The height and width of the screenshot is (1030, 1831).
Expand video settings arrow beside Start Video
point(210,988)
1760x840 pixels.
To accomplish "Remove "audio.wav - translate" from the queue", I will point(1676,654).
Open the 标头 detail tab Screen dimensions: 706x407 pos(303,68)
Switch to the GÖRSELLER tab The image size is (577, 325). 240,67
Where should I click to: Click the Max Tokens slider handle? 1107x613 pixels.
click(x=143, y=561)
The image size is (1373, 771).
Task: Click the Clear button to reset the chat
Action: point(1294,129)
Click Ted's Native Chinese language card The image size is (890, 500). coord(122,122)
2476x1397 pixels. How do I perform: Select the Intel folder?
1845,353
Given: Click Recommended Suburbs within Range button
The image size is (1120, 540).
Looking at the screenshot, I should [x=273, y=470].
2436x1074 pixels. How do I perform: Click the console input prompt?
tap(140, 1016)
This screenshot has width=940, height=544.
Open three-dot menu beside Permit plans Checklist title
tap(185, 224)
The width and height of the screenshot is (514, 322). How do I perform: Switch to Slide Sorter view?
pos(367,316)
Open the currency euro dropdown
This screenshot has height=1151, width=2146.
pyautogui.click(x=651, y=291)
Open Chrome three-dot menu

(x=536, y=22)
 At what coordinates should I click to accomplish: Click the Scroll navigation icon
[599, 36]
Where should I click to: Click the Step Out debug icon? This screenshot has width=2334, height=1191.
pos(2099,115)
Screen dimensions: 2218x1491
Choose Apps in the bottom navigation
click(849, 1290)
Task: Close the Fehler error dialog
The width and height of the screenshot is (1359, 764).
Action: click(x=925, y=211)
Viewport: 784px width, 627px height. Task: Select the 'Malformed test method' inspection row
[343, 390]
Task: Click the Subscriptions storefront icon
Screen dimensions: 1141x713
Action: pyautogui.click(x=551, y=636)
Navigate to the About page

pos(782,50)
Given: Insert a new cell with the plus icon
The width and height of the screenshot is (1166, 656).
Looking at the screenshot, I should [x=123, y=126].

Exercise details: Give back exactly the lines from the line holding "Switch to the" through the last line of the listing, including both.

Expected answer:
Switch to the GÖRSELLER tab The image size is (577, 325). 240,67
Where should I click to: Click the Max Tokens slider handle? 1107x613 pixels.
click(x=143, y=561)
The image size is (1373, 771).
Task: Click the Clear button to reset the chat
Action: point(1294,129)
Click Ted's Native Chinese language card The image size is (890, 500). coord(122,122)
2476x1397 pixels. How do I perform: Select the Intel folder?
1845,353
Given: Click Recommended Suburbs within Range button
The image size is (1120, 540).
Looking at the screenshot, I should [x=273, y=470].
2436x1074 pixels. How do I perform: Click the console input prompt?
tap(140, 1016)
This screenshot has width=940, height=544.
Open three-dot menu beside Permit plans Checklist title
tap(185, 224)
The width and height of the screenshot is (514, 322). How do I perform: Switch to Slide Sorter view?
pos(367,316)
Open the currency euro dropdown
This screenshot has height=1151, width=2146.
pyautogui.click(x=651, y=291)
Open Chrome three-dot menu

(x=536, y=22)
 At what coordinates should I click to accomplish: Click the Scroll navigation icon
[599, 36]
Where should I click to: Click the Step Out debug icon? This screenshot has width=2334, height=1191.
pos(2099,115)
Screen dimensions: 2218x1491
Choose Apps in the bottom navigation
click(849, 1290)
Task: Close the Fehler error dialog
The width and height of the screenshot is (1359, 764).
Action: click(x=925, y=211)
Viewport: 784px width, 627px height. Task: Select the 'Malformed test method' inspection row
[343, 390]
Task: Click the Subscriptions storefront icon
Screen dimensions: 1141x713
Action: pyautogui.click(x=551, y=636)
Navigate to the About page

pos(782,50)
Given: Insert a new cell with the plus icon
The width and height of the screenshot is (1166, 656).
Looking at the screenshot, I should [x=123, y=126].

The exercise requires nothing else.